A few years ago, however, I met my wife, we both left abusive relationships to be with each other and finally this girl got a break. My wife is also in her late 20s, but she is a software designer and freelancer and makes like 140k. To say that it is culture shock would not even begin to describe the experience. To go from homeless girl supplementing the hussle with sex work to upper middle class housewife has shown me parts of the world I never had imagined and it is always obvious how much I stick out like a sore thumb. Most notably, many of the people who I had previously thought of as wealthy still struggle to get by. I was shocked to learn that people who make 50k, 60k, 70k, 80k still struggle with debt, live paycheck to paycheck, and don't have the credit to buy a house.

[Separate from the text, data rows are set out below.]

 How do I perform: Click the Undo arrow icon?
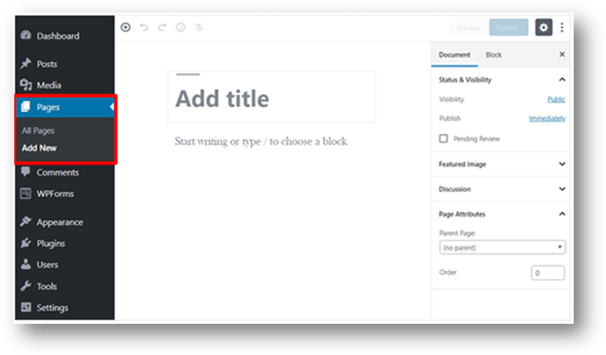tap(144, 28)
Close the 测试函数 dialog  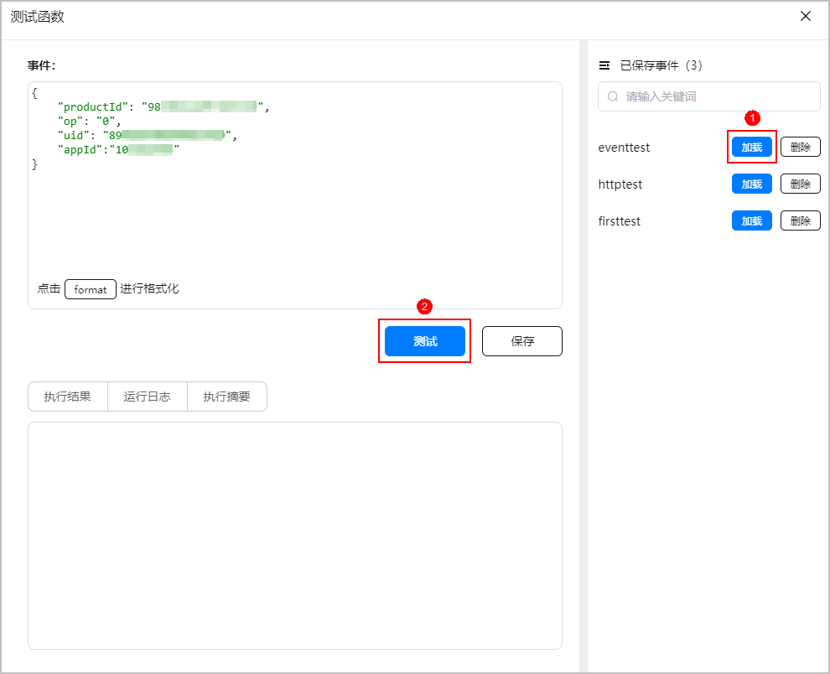[x=806, y=17]
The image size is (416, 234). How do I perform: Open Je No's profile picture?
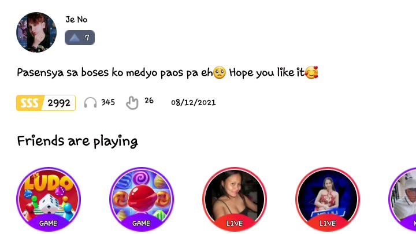click(x=36, y=32)
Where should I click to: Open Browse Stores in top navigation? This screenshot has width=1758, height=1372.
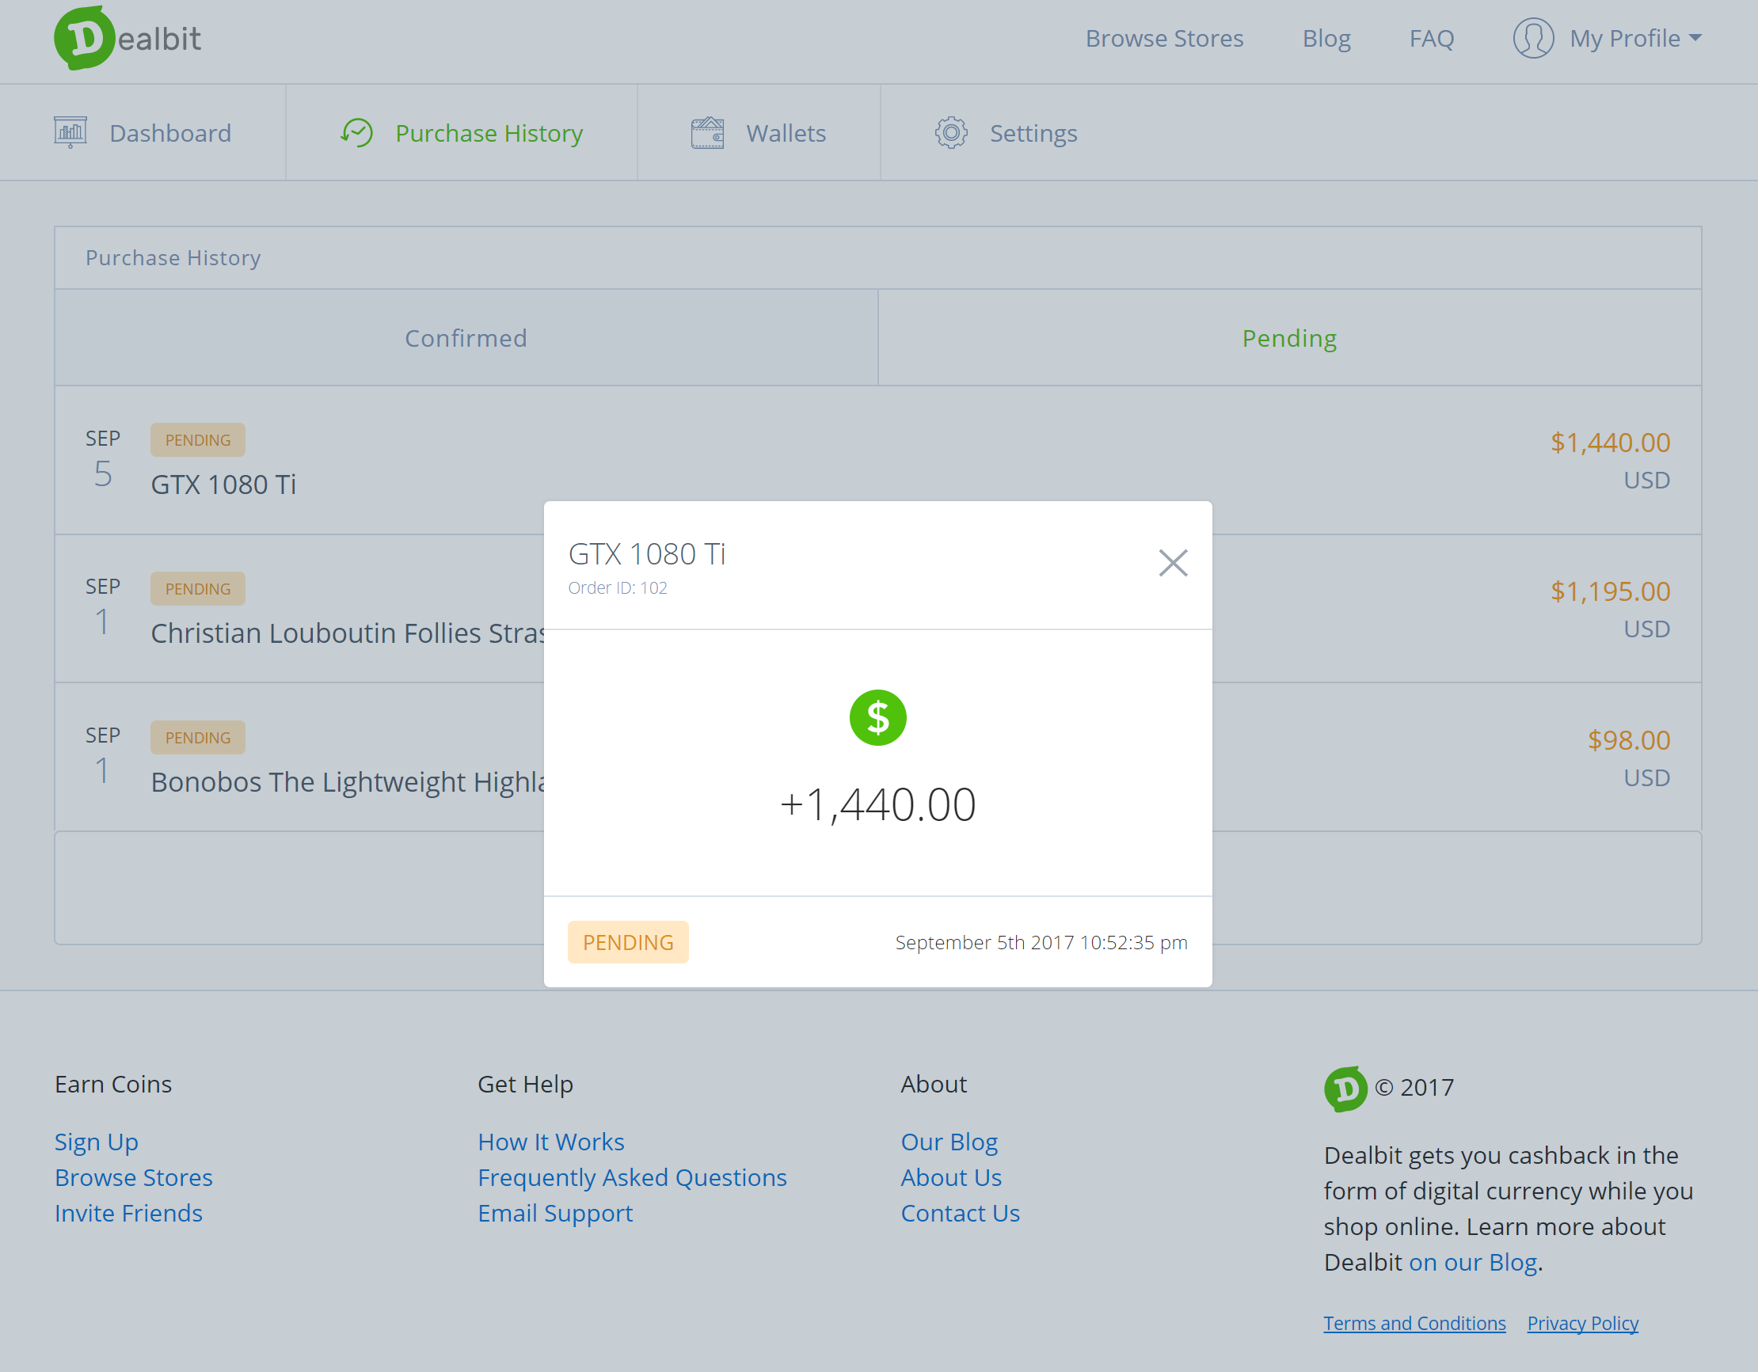[1164, 39]
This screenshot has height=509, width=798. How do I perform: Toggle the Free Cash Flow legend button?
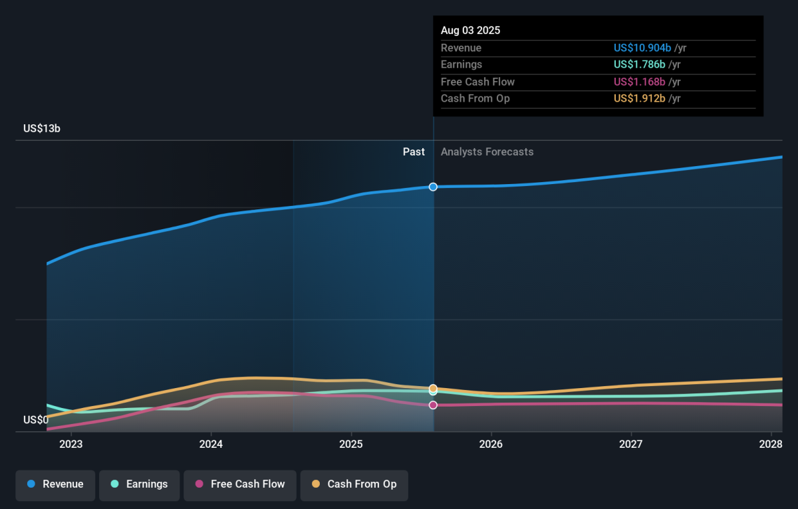(240, 484)
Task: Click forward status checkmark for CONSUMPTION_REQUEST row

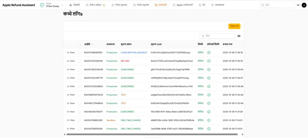Action: pyautogui.click(x=209, y=53)
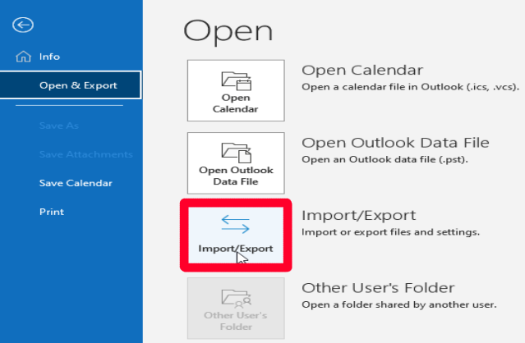Click the "Open Outlook Data File" heading text
525x343 pixels.
(x=395, y=143)
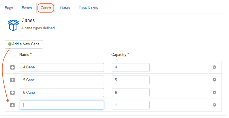
Task: Select the Canes tab
Action: (46, 8)
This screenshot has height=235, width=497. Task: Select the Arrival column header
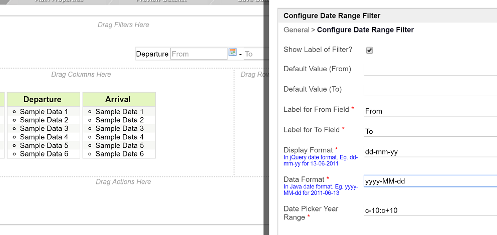click(118, 99)
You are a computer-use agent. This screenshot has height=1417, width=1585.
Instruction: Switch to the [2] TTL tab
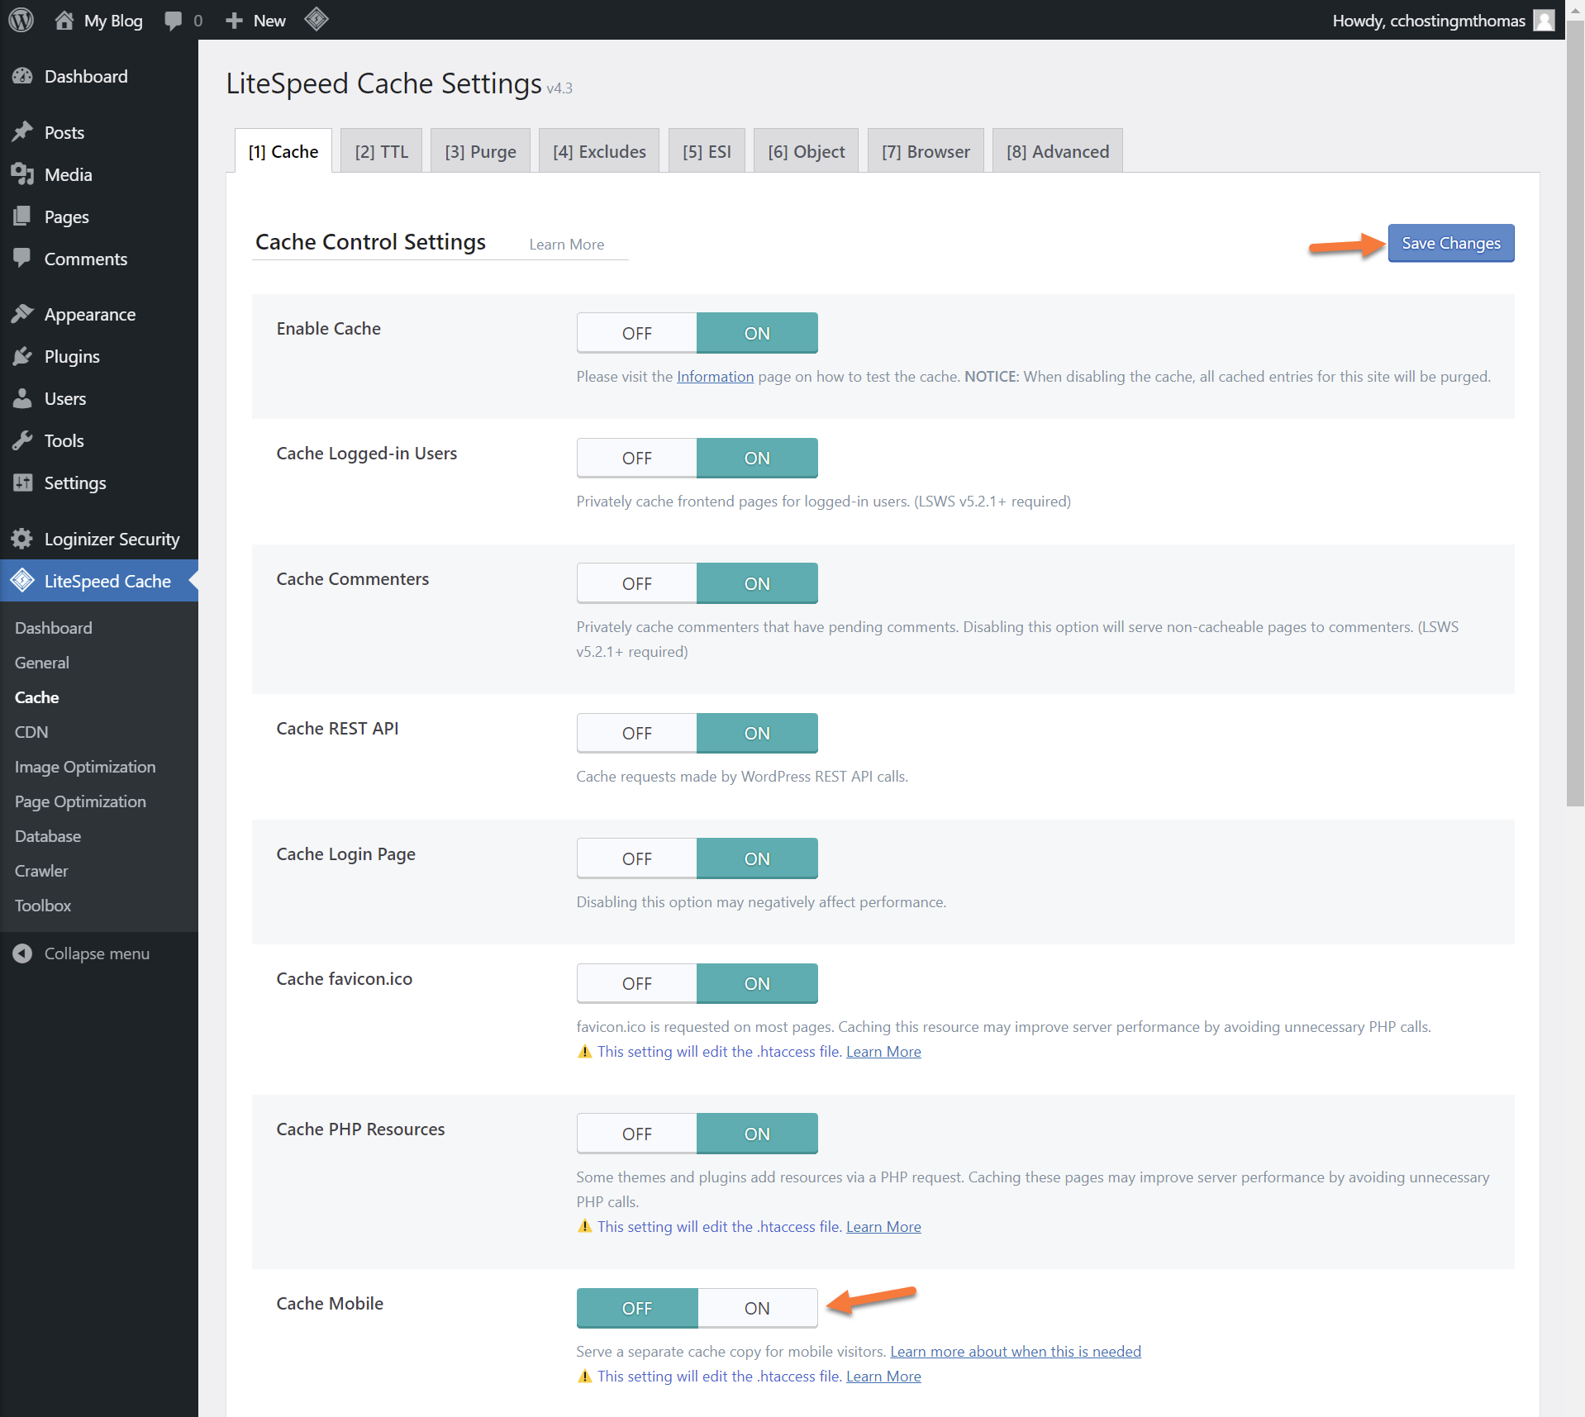(x=381, y=151)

So far I have learned that there is somewhat a scale, with the bottom seeming to be people who are so poor it takes a literal miracle to have any form of upward mobility, like I was. People in this category seem largely to have been given up on by society and have little access to or knowledge of social services.

Then there are the people who hit this sweet spot where they have no hope of moving up because they need the services they are given to live and those are all ripped out from under them if they even look like they are having so much as a blink of success from the outside. They are left in debt paying far higher bills for the same things as everyone above them. Society blames them for their struggles because a few times a generation there is a rags to riches story of someone who starts the right tiny business at the right time and somehow that implies to the wealthy that they all can do it.

Then there are the people who are too wealthy for social services and instead spend every dollar they make over the category below on those same things because God forbid our society believe that people deserve quality of life. They are one tiny accident away from losing everything.

Then there is the margin of people that can pay their bills but they could never have a house or a car?

TLDR, I have only ever seen the system from the very bottom and reletively high up and have absolutely no sense of scale or reality and I want to understand what my fellow people are going through. If anyone feels up for talking about their experiences and what the world is like in the middle, I would be very appreciative. Is ithis emerging sense true that there are different levels of poverty that all suck in different ways and reach up much higher than I thought? Thank you for your time and attention.